# SAMSUNG SpinPoint T Series HD300LD 300GB



## RawisTheGameHhH (May 25, 2005)

I am thinking about getting this drive because my current drive is getting to be a bit too loud for my bedroom. Will the SAMSUNG SpinPoint T Series HD300LD 300GB be the best for a bedroom? Thanks!


----------



## Pauli (Mar 1, 2004)

The SpinPoint P80 series are known to be quiet drives, but their capacity maxes out at 160GB. The T-series SpinPoints drives have gotten mixed reviews for acoustics over at SilentPCReview. The current 320GB Western Digitals with AAM turned on are probably the best option right now in the 300-400GB size range.


----------



## RF_Guy (Aug 22, 2006)

They may be quite, but what about power rating...
I looked at many HD when choosing an upgrade for my TIVO. Main concern for me was as low heat as possible and of course noise. I found that Seagate Barracuda IV were the best combination of price, noise and power consumption, and WD were among the worst, just look at the current they draw. More current more heat in your system... and more probability of failure I wouldn't recommend WD models which have more than 0.7A current spec...


----------



## JamieP (Aug 3, 2004)

RF_Guy said:


> They may be quite, but what about power rating...
> I looked at many HD when choosing an upgrade for my TIVO. Main concern for me was as low heat as possible and of course noise. I found that Seagate Barracuda IV were the best combination of price, noise and power consumption, and WD were among the worst, just look at the current they draw. More current more heat in your system... and more probability of failure I wouldn't recommend WD models which have more than 0.7A current spec...


Interesting:

The datasheet specs for the Western Digital Caviar SE WD3200JB shows 530mA on the +12VDC line and 450mA on the +5VDC line with a total power dissipation of 8.6W during read/write. This drive is a 320GB PATA drive.

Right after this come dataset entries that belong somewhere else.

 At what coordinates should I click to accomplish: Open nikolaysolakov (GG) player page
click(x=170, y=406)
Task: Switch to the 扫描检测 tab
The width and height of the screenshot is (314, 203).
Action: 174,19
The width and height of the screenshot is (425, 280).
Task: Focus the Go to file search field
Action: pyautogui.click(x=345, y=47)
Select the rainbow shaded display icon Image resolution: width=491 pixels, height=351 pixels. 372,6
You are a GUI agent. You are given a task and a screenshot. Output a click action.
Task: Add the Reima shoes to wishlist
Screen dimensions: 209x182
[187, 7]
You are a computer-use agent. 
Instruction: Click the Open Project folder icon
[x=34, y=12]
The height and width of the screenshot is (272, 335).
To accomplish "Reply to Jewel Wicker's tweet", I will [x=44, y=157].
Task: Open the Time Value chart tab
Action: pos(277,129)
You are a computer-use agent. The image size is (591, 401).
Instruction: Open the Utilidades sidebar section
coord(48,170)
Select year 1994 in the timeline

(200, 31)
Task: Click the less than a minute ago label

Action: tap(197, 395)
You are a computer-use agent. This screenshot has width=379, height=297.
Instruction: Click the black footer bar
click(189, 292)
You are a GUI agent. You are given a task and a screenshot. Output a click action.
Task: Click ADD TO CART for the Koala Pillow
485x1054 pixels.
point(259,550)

The Barracuda IV datasheet (a 2002 drive long since discontinued) shows 2.8A on the +12VDC line and 1.2A on the +5VDC line with a power dissipation of 12.5W during read/write. This drive is an 80GB drive.


----------



## rainwater (Sep 21, 2004)

Best Buy has the WD Caviar 320gb for $99 this week. Its a pretty good deal if you don't mind only a year warranty. I have had good success with these sound of these drives (especially after enabling AAM to it lowest setting).


----------



## Avenger (Mar 26, 2002)

I just installed a 400GB Samsung SpinPoint in my HR10-250. It replaced the stock 250GB drive. It seems to have remedied the stuttering and other problems entirely, and it is dead quiet. It has also produced no discernable increase in case temperature. Seems like a good choice to me.


----------



## Pauli (Mar 1, 2004)

Pauli said:


> The SpinPoint P80 series are known to be quiet drives, but their capacity maxes out at 160GB. The T-series SpinPoints drives have gotten mixed reviews for acoustics over at SilentPCReview. The current 320GB Western Digitals with AAM turned on are probably the best option right now in the 300-400GB size range.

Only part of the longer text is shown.